Corazon de Tierra was named one of the top restaurants in Latin America.

Corazon de Tierra was named one of the top restaurants in Latin America.

Corazon de Tierra, under the leadership of Chef Diego Hernandez Baquedano, was one of the restaurants selected by Restaurant Magazine’s culinary experts. Part of the elegant La Villa del Valle retreat, and adjacent to the Vena Cava winery in the Valle de Guadalupe, Corazon de Tierra is avant-garde in its design and menu, both of which incorporate nature at every level. Surrounded by towering glass panels, the dining room merges seamlessly with the organic gardens that surround the restaurant.
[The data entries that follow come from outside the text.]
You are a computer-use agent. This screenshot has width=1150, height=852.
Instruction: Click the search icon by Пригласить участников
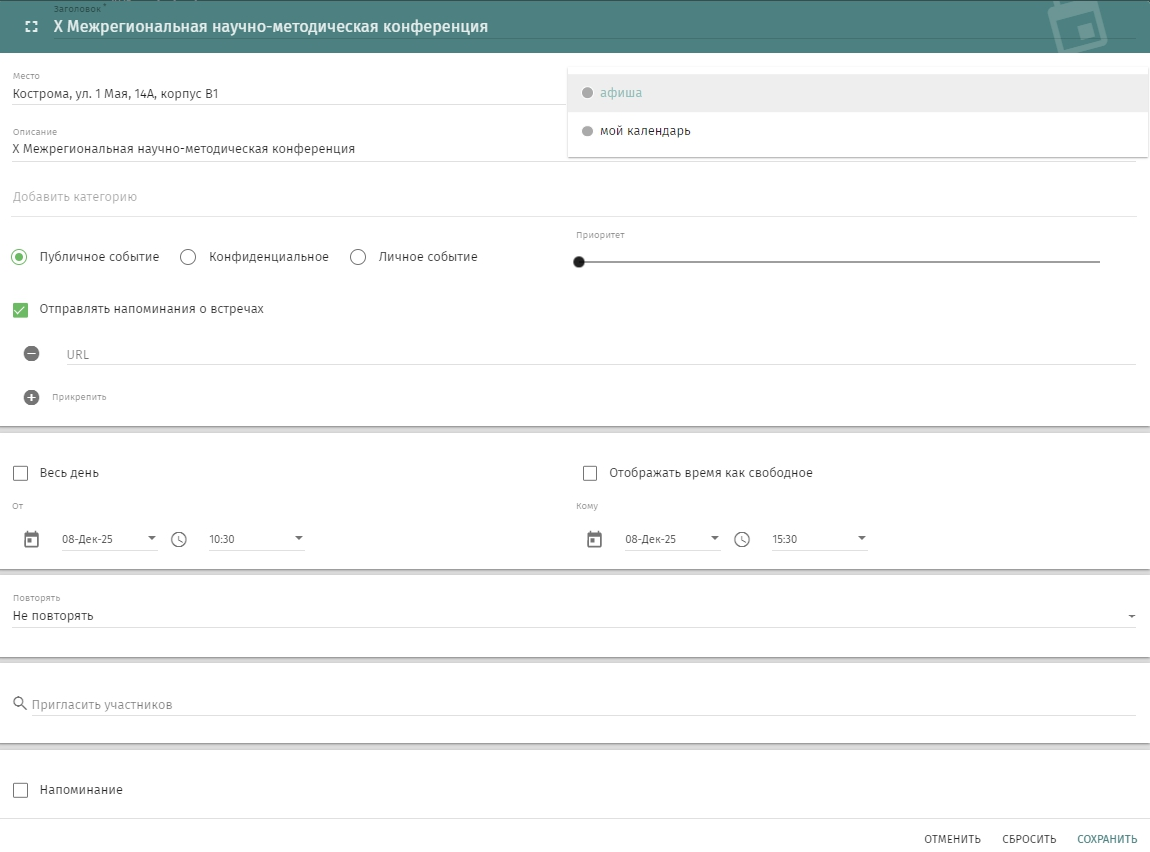20,704
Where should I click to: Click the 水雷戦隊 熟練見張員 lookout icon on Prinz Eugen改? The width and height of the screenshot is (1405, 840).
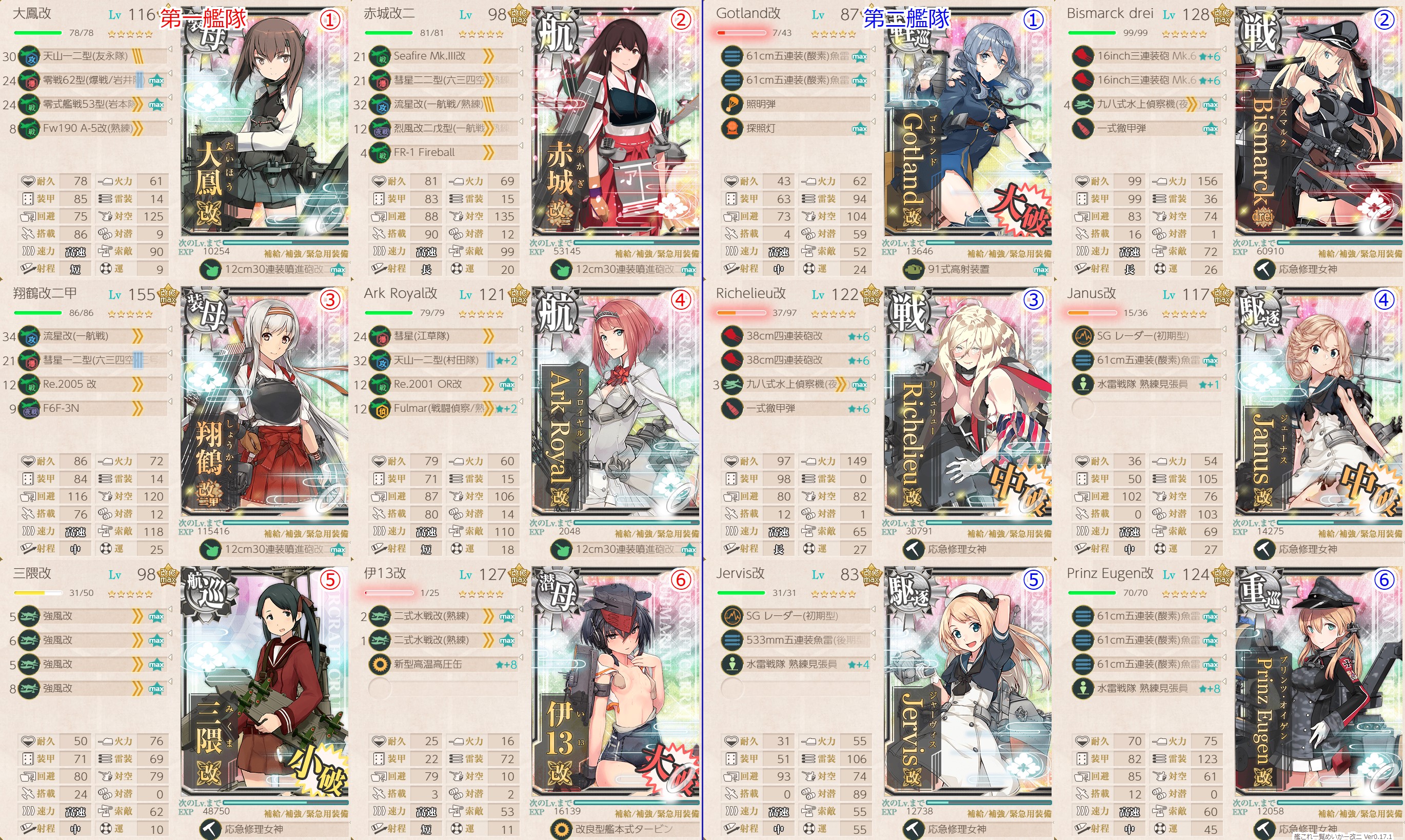point(1082,688)
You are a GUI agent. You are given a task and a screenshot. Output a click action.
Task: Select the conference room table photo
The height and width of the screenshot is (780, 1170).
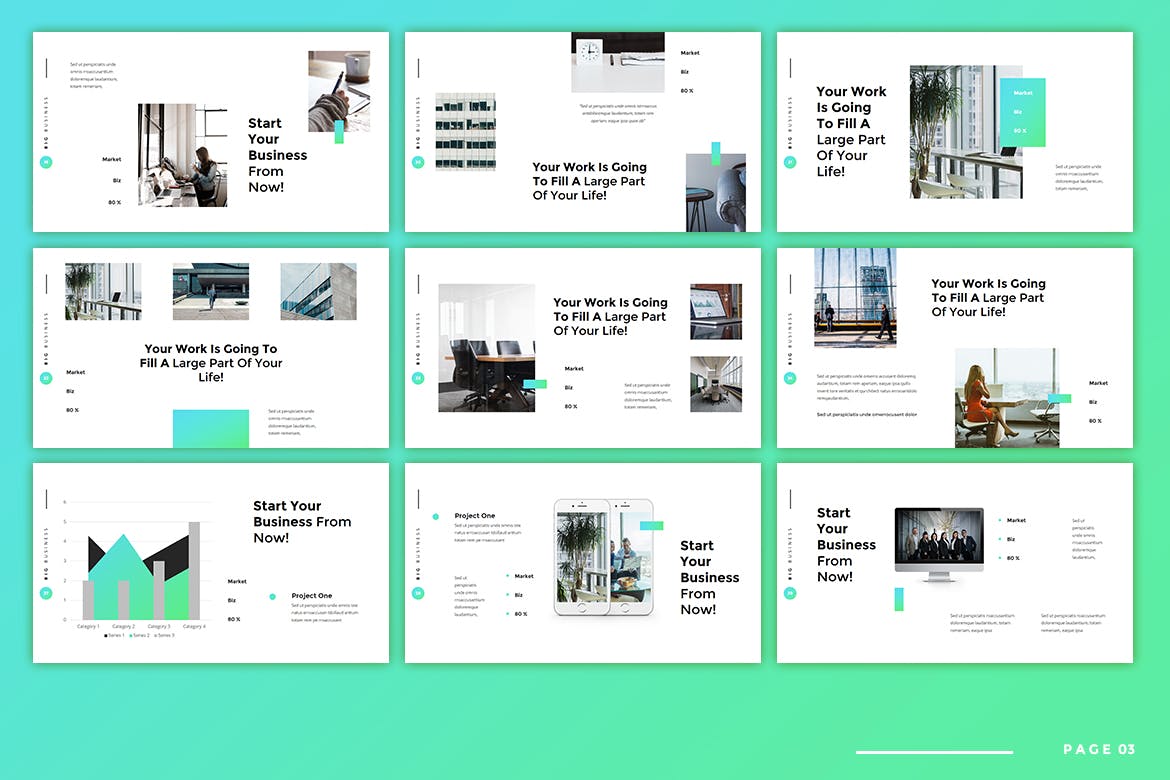(x=486, y=348)
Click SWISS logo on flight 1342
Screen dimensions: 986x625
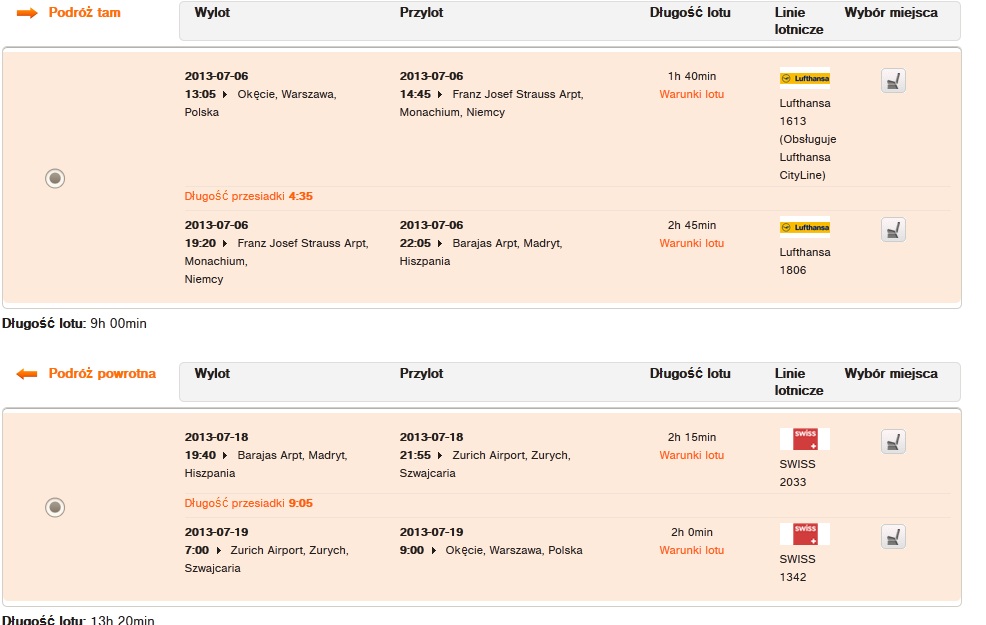[x=804, y=534]
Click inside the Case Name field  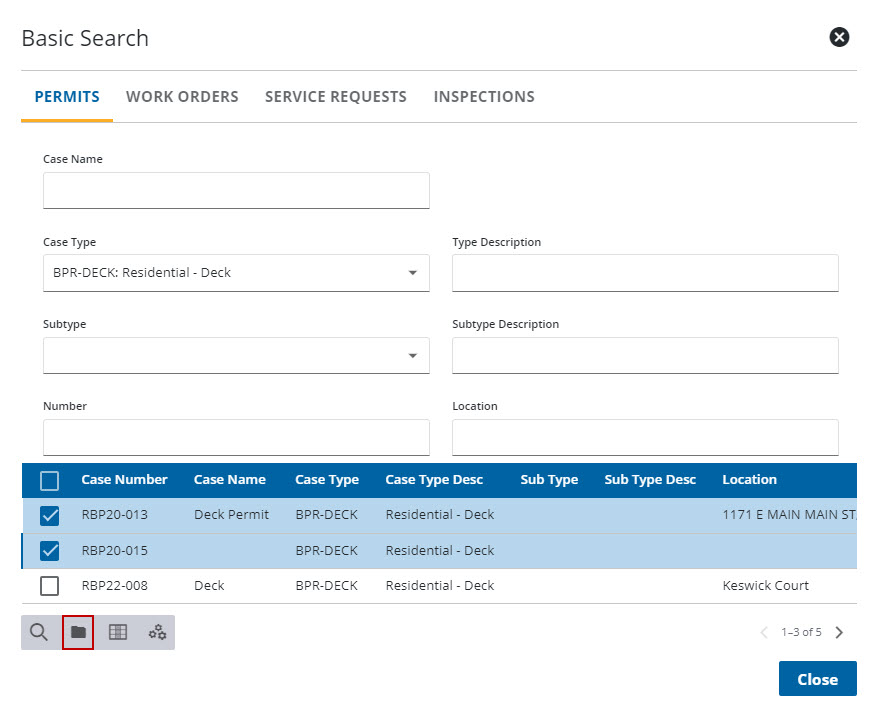point(236,190)
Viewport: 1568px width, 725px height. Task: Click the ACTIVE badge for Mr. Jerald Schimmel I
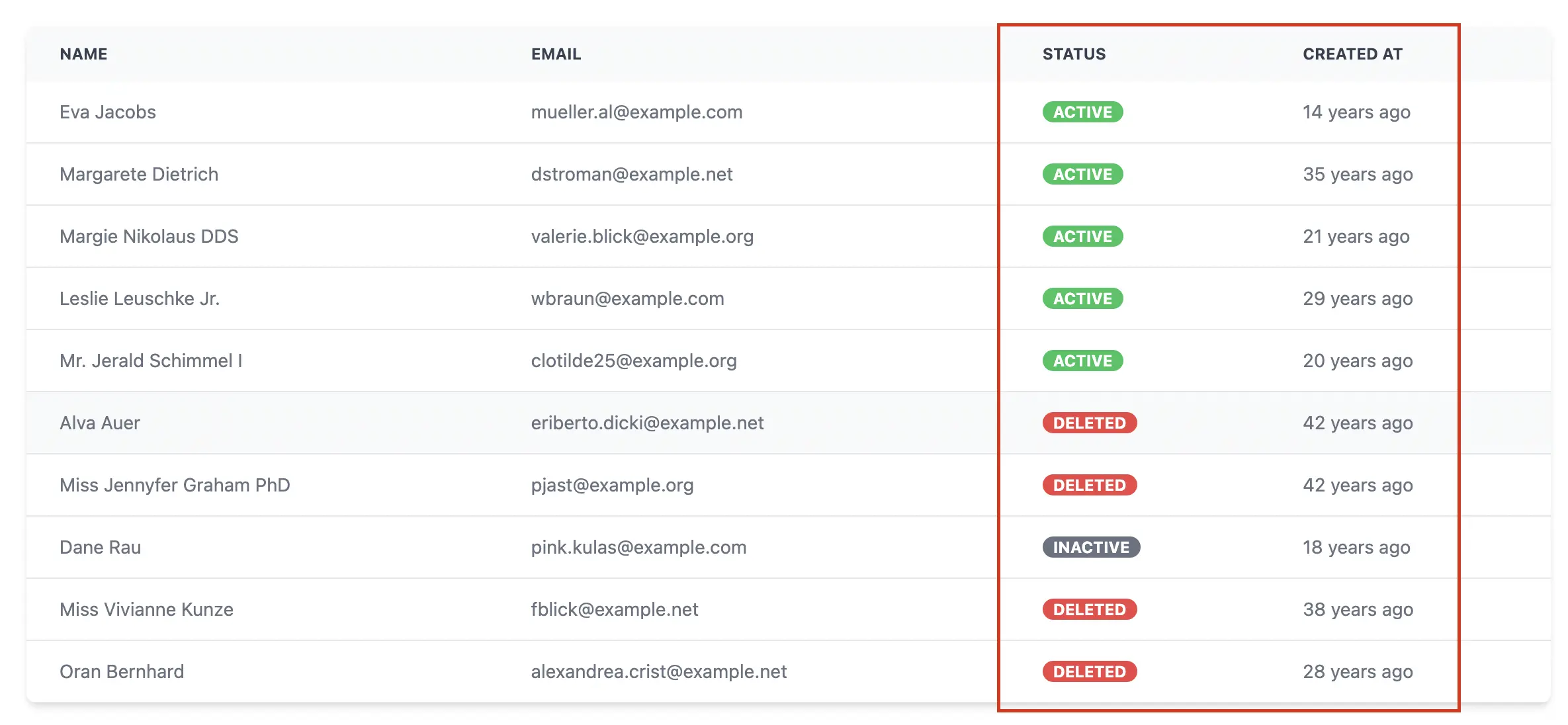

The very herbs and flowers that serve as ambience for diners also decorate their palates in dishes that vary daily, depending on Chef Hernandez’ menu selections. (New to the La Villa del Valle compound is a high-end food truck, Troika, that offers terrific small-plate salads and foods right outside of the winery. These pair brilliantly with Phil Gregory’s acclaimed wines and with the Wendlandt artisanal beers that are also offered at Troika).

Laja was one of the first farm-to-table restaurants in Ensenada's wine country...and remains one of the best.

Laja was one of the first farm-to-table restaurants in Ensenada’s wine country…and remains one of the best.

But back to those two restaurants selected as among the best in Latin America: the other is an icon in the wine country, Laja (which has been dubbed Baja’s version of Napa’s French Laundry). The masterful Chef Jair Tellez has created a warm, Provencal-type of experience in this white adobe house, where a hot summer breeze can carry the scent of lavender as well as the rich, peppery aroma of searing beef.  Here is a place where it is equally as nice to spend the waning day with a platter of cheese and a crisp white wine as it is to indulge in a Sunday afternoon five-course (or three) prix fixe menu that allows the chef to shine.

Chef Javier Plascencia's Finca Altozano serves 'slow food' in an outdoor setting.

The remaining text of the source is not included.